Fool’s gold or not, the Syracuse Orange may have figured something out against the Miami Hurricanes.
The Orange moved Tyler Lydon to center Wednesday evening, playing a smaller lineup that saw John Gillon and Tyus Battle at the guard spots and Andrew White III and Taurean Thompson filling in at the other forward positions. This was an uncommon scenario for Lydon as he usually plays the three or four position in coach Jim Boeheim’s system.
The switch worked like magic as Lydon had one of his best performances of the season, finishing with 20 points and seven rebounds. Lydon’s impact was seen from the tip as his position down-low allowed him to get easy buckets around the rim, opening himself up for long rang shots throughout the game.
Lydon at the center position gives SU a disadvantage in height, but his ability to score from all areas of the floor provides a mismatch against any defender on any given night. Centers Lydon will be facing are most likely going to be bigger and slower than him which should give Lydon the ability to beat the opponent off the dribble.
Boeheim’s decision to put Lydon at center opened up the entire offense especially when Lydon played the high post. Lydon’s deadly shot always makes him a threat when he catches the ball at the high post, but since he’s surrounded by so many shooters, Lydon has the ability to attack the rim and dish the ball out to his open teammates who are ready to knocked down a three.
Finally Lydon and White performed well in the same game, and Lydon’s move to center could be credited for that. Lydon’s position down low and at the high post opened up the wing position for White as he had more room to create and knock down his go to three-point shot.
With Thompson playing alongside Lydon down low the Orange now have two bigs who can hit a jump shot with confidence, opening up the offense even more. When Lydon catches the ball at the high post, Thompson can either space out to the wing or find an open position down low allowing easy baskets for himself and Lydon.

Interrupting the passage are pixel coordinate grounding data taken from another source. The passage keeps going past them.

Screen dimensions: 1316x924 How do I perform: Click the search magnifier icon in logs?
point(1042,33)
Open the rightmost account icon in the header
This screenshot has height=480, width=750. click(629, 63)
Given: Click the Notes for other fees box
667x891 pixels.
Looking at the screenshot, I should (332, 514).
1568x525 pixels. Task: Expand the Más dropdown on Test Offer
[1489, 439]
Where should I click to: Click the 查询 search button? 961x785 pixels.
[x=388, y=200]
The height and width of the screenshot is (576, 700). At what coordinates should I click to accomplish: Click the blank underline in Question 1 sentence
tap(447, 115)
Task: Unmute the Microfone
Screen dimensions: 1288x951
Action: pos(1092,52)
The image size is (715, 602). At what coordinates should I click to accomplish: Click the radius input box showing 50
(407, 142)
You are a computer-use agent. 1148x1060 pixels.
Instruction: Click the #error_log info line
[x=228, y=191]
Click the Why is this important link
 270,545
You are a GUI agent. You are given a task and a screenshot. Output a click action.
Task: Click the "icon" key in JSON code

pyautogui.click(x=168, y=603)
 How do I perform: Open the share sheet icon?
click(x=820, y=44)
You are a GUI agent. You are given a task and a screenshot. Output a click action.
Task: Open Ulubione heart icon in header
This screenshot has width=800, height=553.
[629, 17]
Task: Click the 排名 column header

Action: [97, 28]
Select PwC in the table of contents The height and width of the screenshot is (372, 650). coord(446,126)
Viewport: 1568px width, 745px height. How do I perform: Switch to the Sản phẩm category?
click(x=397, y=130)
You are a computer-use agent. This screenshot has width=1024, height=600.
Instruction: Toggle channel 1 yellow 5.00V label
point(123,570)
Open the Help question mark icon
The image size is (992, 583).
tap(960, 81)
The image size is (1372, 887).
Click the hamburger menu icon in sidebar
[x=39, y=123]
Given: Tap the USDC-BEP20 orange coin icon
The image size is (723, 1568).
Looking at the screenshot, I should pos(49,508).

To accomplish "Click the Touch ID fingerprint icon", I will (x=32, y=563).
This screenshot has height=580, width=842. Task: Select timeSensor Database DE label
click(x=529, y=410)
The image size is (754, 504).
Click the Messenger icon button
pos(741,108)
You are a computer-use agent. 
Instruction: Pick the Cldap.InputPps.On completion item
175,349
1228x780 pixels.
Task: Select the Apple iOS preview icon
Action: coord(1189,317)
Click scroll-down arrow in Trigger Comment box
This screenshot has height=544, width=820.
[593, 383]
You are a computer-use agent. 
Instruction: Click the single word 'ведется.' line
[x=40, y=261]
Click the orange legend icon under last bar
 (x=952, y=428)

When you play the center position you will occasionally find yourself with your back to the basket and with a smaller defender behind you. Lydon had a few of these scenarios and used them to his advantage time-and-time again. Lydon scored with his back to the basket using his shot as a weapon to allow him to finish inside with ease.
Lydon can’t play center at the NBA level; he’s plain and simply to short. But if this is a sign of what’s to come for the rest of the season, Boeheim and crew may be able to make some quiet noise with their new and improved center.